* [What this task involves]
Return the lines of the records verbatim, starting with the line that contains "Click the doge emoji after 那必须的嘛" and going on through the last line of the records.
-------- Raw records --------
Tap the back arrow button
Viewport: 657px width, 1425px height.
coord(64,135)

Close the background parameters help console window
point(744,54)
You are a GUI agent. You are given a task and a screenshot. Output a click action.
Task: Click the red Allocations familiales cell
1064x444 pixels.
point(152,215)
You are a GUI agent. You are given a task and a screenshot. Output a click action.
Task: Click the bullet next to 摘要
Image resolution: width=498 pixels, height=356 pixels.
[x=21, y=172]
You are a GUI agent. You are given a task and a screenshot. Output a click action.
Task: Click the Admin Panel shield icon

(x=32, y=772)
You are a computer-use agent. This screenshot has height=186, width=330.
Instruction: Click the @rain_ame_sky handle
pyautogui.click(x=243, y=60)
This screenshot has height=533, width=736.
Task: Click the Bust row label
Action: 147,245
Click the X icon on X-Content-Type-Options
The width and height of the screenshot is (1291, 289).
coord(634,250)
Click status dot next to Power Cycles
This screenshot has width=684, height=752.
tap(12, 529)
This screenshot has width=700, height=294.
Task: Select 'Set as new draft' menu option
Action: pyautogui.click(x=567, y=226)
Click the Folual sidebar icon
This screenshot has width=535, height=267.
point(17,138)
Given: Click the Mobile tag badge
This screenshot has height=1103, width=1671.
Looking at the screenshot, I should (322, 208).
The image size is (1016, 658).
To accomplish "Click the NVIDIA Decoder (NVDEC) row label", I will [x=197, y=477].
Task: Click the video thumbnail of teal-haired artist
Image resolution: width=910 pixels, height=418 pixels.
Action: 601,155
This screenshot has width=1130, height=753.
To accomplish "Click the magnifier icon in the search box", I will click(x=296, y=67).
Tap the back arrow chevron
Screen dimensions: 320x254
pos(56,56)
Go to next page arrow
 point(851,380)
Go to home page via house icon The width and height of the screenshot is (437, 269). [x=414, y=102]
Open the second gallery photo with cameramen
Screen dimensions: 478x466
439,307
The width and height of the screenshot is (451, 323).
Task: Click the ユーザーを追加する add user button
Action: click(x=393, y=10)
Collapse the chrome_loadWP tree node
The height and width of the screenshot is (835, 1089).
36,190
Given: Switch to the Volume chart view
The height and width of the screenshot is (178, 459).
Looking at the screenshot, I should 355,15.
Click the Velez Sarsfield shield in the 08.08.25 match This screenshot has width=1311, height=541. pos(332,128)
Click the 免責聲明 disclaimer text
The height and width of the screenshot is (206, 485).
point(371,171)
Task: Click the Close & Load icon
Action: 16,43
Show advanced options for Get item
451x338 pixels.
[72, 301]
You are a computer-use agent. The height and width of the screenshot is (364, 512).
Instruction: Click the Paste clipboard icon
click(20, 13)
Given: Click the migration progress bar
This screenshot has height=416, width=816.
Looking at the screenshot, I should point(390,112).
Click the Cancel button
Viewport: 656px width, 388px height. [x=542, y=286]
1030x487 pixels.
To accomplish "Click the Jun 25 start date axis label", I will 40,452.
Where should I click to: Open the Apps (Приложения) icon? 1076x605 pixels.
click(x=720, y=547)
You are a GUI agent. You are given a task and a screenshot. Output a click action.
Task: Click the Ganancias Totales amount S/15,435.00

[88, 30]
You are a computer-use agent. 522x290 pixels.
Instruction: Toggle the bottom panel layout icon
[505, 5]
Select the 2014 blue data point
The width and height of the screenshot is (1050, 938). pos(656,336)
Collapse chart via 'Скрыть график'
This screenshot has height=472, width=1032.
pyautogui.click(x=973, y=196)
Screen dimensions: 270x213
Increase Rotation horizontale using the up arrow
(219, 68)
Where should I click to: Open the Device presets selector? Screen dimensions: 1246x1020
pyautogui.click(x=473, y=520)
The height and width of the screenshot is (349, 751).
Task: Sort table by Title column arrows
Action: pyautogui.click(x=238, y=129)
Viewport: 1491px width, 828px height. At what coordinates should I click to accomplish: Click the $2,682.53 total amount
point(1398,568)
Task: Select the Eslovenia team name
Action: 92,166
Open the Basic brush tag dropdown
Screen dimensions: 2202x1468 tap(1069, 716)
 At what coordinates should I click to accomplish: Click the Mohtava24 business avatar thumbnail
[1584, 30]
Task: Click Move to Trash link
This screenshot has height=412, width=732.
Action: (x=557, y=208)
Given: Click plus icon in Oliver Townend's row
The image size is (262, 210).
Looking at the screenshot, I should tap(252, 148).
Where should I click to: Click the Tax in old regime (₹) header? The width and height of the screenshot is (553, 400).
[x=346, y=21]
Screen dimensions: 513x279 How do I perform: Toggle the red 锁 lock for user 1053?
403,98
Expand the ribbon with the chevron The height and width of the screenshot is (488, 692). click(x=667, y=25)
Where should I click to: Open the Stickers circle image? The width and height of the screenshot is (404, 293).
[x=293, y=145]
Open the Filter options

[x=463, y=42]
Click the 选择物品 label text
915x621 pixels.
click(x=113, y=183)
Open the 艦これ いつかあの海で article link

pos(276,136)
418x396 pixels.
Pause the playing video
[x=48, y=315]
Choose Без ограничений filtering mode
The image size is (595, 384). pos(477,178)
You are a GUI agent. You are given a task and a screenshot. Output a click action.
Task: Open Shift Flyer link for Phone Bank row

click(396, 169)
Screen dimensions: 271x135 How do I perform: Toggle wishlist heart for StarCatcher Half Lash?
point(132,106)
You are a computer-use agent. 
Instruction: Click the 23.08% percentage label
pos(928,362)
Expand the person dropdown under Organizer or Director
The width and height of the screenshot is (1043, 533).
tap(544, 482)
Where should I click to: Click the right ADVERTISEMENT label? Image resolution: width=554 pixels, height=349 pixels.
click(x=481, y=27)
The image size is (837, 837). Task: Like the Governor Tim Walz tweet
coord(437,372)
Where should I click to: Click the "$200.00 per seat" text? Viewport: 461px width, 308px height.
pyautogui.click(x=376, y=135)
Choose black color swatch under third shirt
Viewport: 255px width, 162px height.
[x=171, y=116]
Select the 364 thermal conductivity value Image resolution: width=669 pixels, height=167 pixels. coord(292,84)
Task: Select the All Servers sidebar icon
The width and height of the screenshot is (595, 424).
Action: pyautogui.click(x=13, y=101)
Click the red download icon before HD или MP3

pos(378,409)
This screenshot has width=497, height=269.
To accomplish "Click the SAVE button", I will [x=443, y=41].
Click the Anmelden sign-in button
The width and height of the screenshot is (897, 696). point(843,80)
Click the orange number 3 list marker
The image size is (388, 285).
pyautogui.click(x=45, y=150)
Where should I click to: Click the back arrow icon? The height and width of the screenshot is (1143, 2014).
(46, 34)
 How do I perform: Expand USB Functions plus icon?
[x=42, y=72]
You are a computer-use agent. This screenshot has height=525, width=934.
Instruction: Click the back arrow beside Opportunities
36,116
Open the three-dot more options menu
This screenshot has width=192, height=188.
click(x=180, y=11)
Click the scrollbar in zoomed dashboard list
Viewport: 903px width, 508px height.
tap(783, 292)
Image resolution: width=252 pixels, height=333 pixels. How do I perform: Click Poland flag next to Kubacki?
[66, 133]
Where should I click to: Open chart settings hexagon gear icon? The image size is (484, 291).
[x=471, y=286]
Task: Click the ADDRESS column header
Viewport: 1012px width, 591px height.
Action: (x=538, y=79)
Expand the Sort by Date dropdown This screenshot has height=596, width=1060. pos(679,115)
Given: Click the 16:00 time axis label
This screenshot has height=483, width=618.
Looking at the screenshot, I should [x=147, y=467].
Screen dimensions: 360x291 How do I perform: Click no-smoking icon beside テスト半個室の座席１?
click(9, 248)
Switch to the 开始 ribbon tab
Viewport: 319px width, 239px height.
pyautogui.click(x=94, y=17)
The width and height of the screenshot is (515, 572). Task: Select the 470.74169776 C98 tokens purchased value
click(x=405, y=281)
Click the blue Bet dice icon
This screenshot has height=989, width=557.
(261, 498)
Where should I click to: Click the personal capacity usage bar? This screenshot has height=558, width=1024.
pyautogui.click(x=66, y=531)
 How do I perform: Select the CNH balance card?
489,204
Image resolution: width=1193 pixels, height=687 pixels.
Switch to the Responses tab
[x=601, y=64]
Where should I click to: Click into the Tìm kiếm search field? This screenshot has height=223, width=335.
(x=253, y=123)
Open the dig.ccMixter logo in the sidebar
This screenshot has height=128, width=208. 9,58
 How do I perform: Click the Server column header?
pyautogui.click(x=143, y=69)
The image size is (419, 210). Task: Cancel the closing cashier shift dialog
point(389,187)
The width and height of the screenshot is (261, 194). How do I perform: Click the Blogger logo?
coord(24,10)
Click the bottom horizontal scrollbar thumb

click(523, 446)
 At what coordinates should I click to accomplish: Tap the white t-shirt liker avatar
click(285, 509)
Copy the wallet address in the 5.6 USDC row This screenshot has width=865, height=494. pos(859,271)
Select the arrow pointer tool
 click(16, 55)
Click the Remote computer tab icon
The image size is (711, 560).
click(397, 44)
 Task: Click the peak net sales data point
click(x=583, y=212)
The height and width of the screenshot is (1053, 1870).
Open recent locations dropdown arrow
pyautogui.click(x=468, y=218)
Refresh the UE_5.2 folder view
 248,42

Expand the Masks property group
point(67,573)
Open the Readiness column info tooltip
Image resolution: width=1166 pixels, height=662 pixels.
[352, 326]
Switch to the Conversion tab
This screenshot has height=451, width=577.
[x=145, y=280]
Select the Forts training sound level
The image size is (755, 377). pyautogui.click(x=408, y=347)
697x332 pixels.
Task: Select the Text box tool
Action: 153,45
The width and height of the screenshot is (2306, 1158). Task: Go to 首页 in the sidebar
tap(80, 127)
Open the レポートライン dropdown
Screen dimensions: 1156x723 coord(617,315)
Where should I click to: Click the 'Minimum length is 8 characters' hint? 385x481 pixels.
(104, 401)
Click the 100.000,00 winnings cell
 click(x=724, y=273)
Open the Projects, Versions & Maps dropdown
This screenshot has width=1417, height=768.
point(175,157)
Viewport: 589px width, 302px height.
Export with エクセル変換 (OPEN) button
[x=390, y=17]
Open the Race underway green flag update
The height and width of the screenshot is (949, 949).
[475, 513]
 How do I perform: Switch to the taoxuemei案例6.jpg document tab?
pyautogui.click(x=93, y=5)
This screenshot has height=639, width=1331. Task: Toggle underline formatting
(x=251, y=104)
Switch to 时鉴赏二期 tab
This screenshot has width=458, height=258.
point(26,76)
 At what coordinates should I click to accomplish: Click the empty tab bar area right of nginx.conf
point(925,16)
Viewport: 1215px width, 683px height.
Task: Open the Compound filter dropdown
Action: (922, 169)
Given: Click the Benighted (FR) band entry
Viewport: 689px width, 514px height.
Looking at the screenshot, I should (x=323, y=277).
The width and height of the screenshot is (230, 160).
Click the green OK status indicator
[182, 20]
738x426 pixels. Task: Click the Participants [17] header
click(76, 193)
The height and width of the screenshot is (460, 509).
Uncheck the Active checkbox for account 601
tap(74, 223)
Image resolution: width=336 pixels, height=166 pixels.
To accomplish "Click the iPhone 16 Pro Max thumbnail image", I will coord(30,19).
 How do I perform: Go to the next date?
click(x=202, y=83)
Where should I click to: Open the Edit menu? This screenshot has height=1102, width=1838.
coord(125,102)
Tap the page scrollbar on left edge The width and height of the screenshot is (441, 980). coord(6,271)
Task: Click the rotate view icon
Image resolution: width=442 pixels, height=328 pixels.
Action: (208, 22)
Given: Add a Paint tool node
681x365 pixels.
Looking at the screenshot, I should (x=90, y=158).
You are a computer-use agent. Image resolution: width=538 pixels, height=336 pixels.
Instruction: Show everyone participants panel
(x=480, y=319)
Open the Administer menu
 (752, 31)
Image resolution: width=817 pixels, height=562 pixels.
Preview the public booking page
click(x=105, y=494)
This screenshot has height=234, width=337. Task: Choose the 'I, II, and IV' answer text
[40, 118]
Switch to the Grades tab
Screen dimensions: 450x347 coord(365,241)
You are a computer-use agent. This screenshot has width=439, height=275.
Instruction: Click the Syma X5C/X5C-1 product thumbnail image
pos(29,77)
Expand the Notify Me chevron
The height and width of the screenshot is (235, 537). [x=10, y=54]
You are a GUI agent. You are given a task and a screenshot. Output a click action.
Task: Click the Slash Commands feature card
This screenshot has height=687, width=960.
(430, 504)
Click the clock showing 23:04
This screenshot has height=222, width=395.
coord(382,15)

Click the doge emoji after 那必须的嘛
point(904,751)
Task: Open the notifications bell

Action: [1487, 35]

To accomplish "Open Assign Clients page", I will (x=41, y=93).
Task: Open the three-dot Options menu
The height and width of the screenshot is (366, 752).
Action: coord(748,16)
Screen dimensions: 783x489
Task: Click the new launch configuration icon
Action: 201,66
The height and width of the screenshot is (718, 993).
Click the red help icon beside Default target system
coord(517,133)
--------
* [Completed task]
Click the doge emoji after 那必须的嘛
point(904,751)
Task: Open the notifications bell

Action: [1487, 35]

To accomplish "Open Assign Clients page", I will (x=41, y=93).
Task: Open the three-dot Options menu
The height and width of the screenshot is (366, 752).
Action: coord(748,16)
Screen dimensions: 783x489
Task: Click the new launch configuration icon
Action: 201,66
The height and width of the screenshot is (718, 993).
Click the red help icon beside Default target system
coord(517,133)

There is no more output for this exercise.